Ergänzende Bebauung Goethequartier in Sonthofen

2. Preis

H2M Architekten

Architektur

HinnenthalSchaar Landschaftsarchitekten GmbH

Landschaftsarchitektur

TRAGRAUM Ingenieure PartmbB

Tragwerksplanung

Müller-BBM Building Solutions GmbH

Akustikplanung, Bauphysik

Peter Corbishley Modellbau

Modellbau

Erläuterungstext

Realisierungsteil

„Bleiben & Kommen“

Das Quartier an der Goethestraße ist durch die Zeilenstruktur der Bebauung aus den 60er Jahren geprägt. Fehlende Differenzierungen der Freiräume, hohe Immissionen durch die nördliche Bundesstraße und das benachbarte Gewerbegebiet sowie Probleme im ruhenden Verkehr sind spürbare Defizite. Erst mit dem Blick auf die charakteristischen Bäume und beim Durchschreiten der parkähnlichen Freiräume zeigen sich die Qualitäten und der Charme des Ortes.
Leitbild des Entwurfs ist ein behutsames Weiterbauen der bestehenden Strukturen mit präzisen Eingriffen zur Lösung der städtebaulichen Missstände. Unter Rücksichtnahme auf das vorhandene Sozialgefüge der angestammten Bewohnerschaft werden mit dem Entwurf lebendige Sozialstrukturen gefördert.

---+---

**Aufgaben**
- A) Aus welchem Jahrzehnt stammt laut dem Text zum Goethequartier die Zeilenbebauung des Quartiers?
- B) Nennen Sie alle Büros und Firmen, die im Text zum Goethequartier aufgeführt sind.
- C) Setzen Sie den Text zum Goethequartier im Anschluss an seinen letzten Satz fort.

**Datenblock**
---+---

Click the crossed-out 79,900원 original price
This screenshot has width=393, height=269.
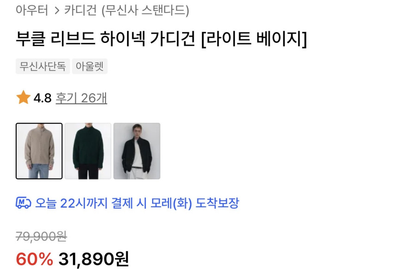tap(41, 236)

---+---

**Antworten je Aufgabe**
- A) Aus den 60er Jahren.

- B) H2M Architekten, HinnenthalSchaar Landschaftsarchitekten GmbH, TRAGRAUM Ingenieure PartmbB, Müller-BBM Building Solutions GmbH, Peter Corbishley Modellbau

- C)
Die baulichen Ergänzungen schaffen eine differenzierte Wohnungsmischung mit unterschiedlichen Typologien für unterschiedlichste Bewohnerstrukturen und sich wandelnde Lebensstile und -phasen.

Städtebau

Entlang der Östlichen Alpenstraße werden fünf Baukörper ergänzt, die sich spielerisch in die Zwischenräume setzen ohne die Privatsphäre der derzeitigen Bewohner zu tangieren. Es entsteht ein Lückenschluss und somit eine bauliche Abschirmung mit maximaler Reduzierung des Verkehrslärms für das gesamte Quartier.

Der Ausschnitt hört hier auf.